Com o veículo parado diante do mar, os dois olham às sua frente, contemplando com prazer a paisagem ao anoitecer

O sol se escondendo àquela hora traz sensação de tristeza.

— Ai, não gosto do por do sol! — ela comenta.

— E eu estou lembrando de algo.

— Do que, Mulder? — ela encosta a cabeça no ombro dele.

— É uma história. Um deus grego, Helios, ficava aborrecido com o amor exagerado de sua amada Clítia.

— Nossa! — será que você também fica aborrecido comigo, amor?

Ele dá uma risadinha:

— Para, Scully! Deixa eu terminar a história. — dá um beijinho nela — Então continuando... o deus

Hélios, cansado porque Clítia o adorava tanto, transformou-a numa flor: a girassol.
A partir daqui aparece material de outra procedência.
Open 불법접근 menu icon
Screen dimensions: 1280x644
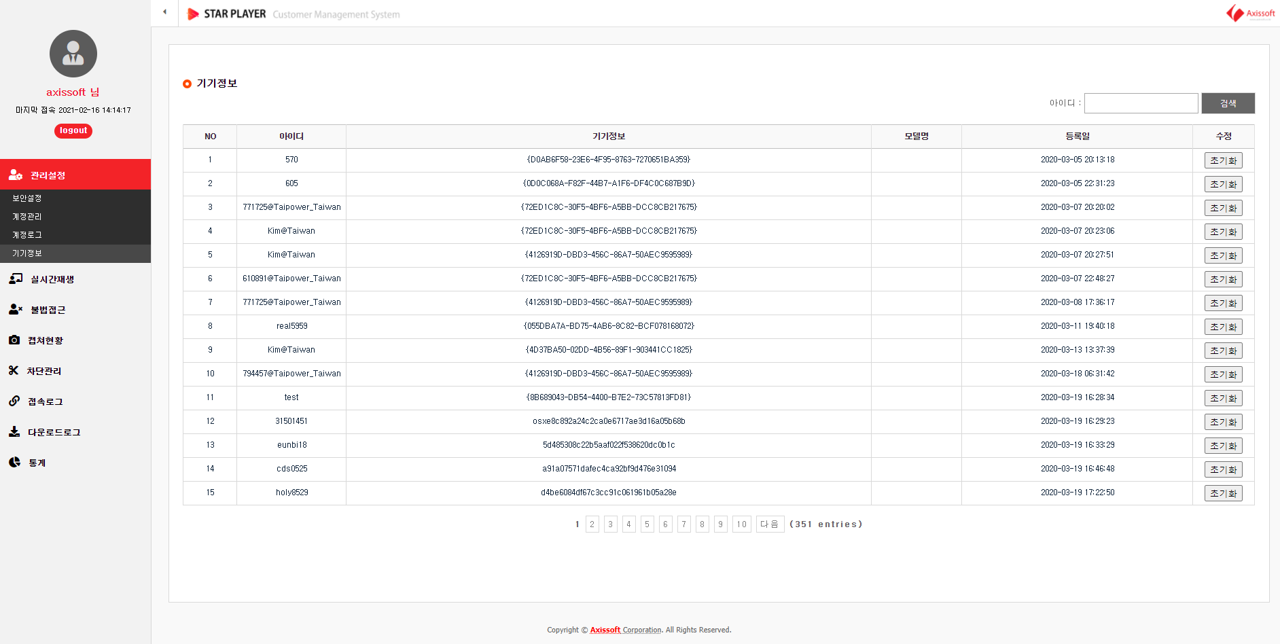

Por isso os girassóis fitam

continuamente o sol. E é também por isso que o girassol simboliza a paixão cega.

— Sério? Em parte, meu bem, você está ligado a um tanto dessa história.

— Por que?

— Porque você vive o tempo todo saboreando as sementes de girassol.

Ele ri, levantando a cabeça, curtindo as palavras de Dana.

— Escuta só mais essa: Hugo van der Goes pintou a serpente que seduziu Adão e Eva como um réptil

amarelo-esverdeado, com cabeça humana. Os insetos, os menos apreciados dos seres vivos, não tem sangue

vermelho e sim amarelo. No nosso idioma yellow também significa covarde, certo? Na França e na Russia

"uma casa amarela" significa "maison jaune/zeltyi dom" - um manicômio.

Ela retira a cabeça do ombro dele:

— E o que significa tudo isso que você está me explicando?

— É que a cor amarela é a cor da inveja, do ciúme e todo tipo de hipocrisia.

— Como assim, Mulder?

— É o seguinte: a cor amarela com preto simboliza inveja. Com verde, preto e violeta simboliza o ciúme. Com

cinza, preto, marrom e verde é a avareza. Enfim, com preto, vermelho, violeta, simboliza o egoísmo.

Agora Dana dá uma risada com gosto:

— Boa essa! Agora quero saber sobre outras cores.

— Agora não. Vamos embora. Depois eu conto.

 

"As cores na pintura são como chamarizes que

 seduzem os olhos, como a beleza dos versos na poesia."